(Dataset entries)
§

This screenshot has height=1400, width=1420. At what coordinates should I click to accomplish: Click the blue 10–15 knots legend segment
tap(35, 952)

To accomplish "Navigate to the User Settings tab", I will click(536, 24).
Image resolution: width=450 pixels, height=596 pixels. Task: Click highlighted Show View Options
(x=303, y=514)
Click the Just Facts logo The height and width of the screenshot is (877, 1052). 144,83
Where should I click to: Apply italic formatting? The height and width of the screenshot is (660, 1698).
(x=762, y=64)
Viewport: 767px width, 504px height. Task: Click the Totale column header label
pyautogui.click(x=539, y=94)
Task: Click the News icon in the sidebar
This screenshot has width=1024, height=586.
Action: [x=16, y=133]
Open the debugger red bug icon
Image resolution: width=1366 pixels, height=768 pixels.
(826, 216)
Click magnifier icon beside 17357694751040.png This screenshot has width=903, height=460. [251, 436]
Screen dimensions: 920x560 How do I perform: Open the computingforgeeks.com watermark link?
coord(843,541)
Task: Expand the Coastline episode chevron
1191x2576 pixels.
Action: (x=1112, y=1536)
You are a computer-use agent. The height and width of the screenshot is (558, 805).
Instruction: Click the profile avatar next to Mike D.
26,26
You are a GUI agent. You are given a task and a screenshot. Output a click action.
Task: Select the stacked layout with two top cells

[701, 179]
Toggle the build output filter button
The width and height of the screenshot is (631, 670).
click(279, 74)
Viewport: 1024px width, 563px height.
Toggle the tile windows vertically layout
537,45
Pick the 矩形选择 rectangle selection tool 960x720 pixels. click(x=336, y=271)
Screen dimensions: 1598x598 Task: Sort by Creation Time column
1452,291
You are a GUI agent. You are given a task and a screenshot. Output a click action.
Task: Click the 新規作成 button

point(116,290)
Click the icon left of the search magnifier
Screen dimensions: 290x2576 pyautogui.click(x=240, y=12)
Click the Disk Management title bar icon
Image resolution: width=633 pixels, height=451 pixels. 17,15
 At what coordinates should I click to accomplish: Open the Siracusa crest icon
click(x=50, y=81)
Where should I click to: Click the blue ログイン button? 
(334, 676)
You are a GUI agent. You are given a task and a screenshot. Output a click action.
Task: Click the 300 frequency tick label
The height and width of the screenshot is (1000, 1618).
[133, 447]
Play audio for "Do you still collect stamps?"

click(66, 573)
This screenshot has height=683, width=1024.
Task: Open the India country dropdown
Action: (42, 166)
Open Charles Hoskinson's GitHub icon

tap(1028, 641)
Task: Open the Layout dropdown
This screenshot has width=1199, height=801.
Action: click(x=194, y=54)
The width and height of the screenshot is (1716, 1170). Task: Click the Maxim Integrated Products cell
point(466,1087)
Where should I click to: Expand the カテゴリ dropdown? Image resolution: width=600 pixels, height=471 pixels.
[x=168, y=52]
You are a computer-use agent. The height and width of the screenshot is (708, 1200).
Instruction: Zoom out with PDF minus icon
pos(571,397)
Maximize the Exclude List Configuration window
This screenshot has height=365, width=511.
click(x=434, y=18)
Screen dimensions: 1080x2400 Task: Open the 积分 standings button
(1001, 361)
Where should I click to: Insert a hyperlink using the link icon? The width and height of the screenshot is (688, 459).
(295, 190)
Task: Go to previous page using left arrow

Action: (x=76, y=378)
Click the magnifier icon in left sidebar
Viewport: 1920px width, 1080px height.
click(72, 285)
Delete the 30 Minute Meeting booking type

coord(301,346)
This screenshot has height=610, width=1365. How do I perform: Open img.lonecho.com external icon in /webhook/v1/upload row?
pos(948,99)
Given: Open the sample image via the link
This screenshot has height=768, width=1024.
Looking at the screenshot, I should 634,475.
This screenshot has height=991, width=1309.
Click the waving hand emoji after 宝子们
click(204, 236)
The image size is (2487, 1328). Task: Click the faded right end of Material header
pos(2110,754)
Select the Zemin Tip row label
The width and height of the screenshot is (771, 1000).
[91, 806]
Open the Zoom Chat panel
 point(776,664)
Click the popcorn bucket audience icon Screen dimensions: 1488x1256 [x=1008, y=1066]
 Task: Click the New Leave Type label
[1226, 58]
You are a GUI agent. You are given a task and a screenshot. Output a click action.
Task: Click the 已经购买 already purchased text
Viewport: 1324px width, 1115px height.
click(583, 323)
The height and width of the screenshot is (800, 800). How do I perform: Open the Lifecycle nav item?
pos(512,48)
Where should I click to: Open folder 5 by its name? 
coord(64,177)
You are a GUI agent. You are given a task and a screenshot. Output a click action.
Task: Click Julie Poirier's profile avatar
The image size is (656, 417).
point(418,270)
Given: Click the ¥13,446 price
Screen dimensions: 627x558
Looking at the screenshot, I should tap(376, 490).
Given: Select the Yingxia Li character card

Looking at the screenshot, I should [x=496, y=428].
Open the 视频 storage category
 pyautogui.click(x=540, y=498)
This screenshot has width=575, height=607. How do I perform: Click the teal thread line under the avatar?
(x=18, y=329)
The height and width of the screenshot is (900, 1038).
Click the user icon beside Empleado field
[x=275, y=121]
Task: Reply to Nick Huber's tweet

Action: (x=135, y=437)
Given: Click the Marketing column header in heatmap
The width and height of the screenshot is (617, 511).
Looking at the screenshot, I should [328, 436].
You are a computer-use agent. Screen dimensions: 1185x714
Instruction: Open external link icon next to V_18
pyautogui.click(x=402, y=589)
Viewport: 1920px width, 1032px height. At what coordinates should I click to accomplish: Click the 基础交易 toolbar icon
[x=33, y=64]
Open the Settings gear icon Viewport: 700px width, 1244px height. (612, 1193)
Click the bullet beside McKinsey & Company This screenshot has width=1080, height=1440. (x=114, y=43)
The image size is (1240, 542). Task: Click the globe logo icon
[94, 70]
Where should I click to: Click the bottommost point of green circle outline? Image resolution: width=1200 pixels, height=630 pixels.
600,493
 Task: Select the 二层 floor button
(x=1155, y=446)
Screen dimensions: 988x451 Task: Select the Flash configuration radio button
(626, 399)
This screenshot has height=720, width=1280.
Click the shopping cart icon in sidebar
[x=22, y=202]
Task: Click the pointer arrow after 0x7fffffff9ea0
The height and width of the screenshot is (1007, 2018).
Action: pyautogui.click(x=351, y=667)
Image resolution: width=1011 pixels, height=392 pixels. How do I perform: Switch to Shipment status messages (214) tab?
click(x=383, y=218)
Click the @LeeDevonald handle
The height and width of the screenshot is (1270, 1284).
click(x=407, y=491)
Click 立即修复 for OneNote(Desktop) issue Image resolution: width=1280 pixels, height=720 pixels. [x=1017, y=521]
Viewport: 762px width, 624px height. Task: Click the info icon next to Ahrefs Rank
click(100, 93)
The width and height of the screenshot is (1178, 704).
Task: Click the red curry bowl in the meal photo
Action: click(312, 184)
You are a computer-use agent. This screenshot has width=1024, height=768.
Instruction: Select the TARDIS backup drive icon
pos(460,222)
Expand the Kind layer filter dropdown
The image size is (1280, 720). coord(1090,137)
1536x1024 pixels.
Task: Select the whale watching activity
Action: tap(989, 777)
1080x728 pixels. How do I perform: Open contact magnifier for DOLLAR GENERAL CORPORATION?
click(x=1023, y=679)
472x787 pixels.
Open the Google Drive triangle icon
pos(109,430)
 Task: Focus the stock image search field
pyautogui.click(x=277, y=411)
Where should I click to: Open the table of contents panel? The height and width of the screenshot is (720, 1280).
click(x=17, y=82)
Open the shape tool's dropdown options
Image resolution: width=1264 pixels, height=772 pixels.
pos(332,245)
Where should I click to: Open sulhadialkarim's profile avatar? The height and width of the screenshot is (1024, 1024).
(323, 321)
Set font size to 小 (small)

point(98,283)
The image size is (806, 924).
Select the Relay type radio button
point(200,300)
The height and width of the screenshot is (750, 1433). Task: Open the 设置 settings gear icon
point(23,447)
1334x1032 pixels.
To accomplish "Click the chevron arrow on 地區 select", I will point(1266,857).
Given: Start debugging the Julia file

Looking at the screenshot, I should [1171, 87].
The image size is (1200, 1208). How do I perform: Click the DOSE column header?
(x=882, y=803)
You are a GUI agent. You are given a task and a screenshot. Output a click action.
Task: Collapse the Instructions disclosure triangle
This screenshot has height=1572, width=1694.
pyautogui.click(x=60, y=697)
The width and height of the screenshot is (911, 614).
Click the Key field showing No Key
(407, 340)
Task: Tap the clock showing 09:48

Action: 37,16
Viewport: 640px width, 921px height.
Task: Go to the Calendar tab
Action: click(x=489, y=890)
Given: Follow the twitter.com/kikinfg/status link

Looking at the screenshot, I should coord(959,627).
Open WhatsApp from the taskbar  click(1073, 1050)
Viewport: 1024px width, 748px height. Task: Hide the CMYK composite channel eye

§

The lines from the one containing "The height and width of the screenshot is (750, 1433)." through the end of the data are to be copied exactly, the first and last of them included.

The height and width of the screenshot is (750, 1433). Task: Open the 设置 settings gear icon
point(23,447)
1334x1032 pixels.
To accomplish "Click the chevron arrow on 地區 select", I will point(1266,857).
Given: Start debugging the Julia file

Looking at the screenshot, I should [1171, 87].
The image size is (1200, 1208). How do I perform: Click the DOSE column header?
(x=882, y=803)
You are a GUI agent. You are given a task and a screenshot. Output a click action.
Task: Collapse the Instructions disclosure triangle
This screenshot has height=1572, width=1694.
pyautogui.click(x=60, y=697)
The width and height of the screenshot is (911, 614).
Click the Key field showing No Key
(407, 340)
Task: Tap the clock showing 09:48

Action: 37,16
Viewport: 640px width, 921px height.
Task: Go to the Calendar tab
Action: click(x=489, y=890)
Given: Follow the twitter.com/kikinfg/status link

Looking at the screenshot, I should coord(959,627).
Open WhatsApp from the taskbar  click(1073, 1050)
Viewport: 1024px width, 748px height. Task: Hide the CMYK composite channel eye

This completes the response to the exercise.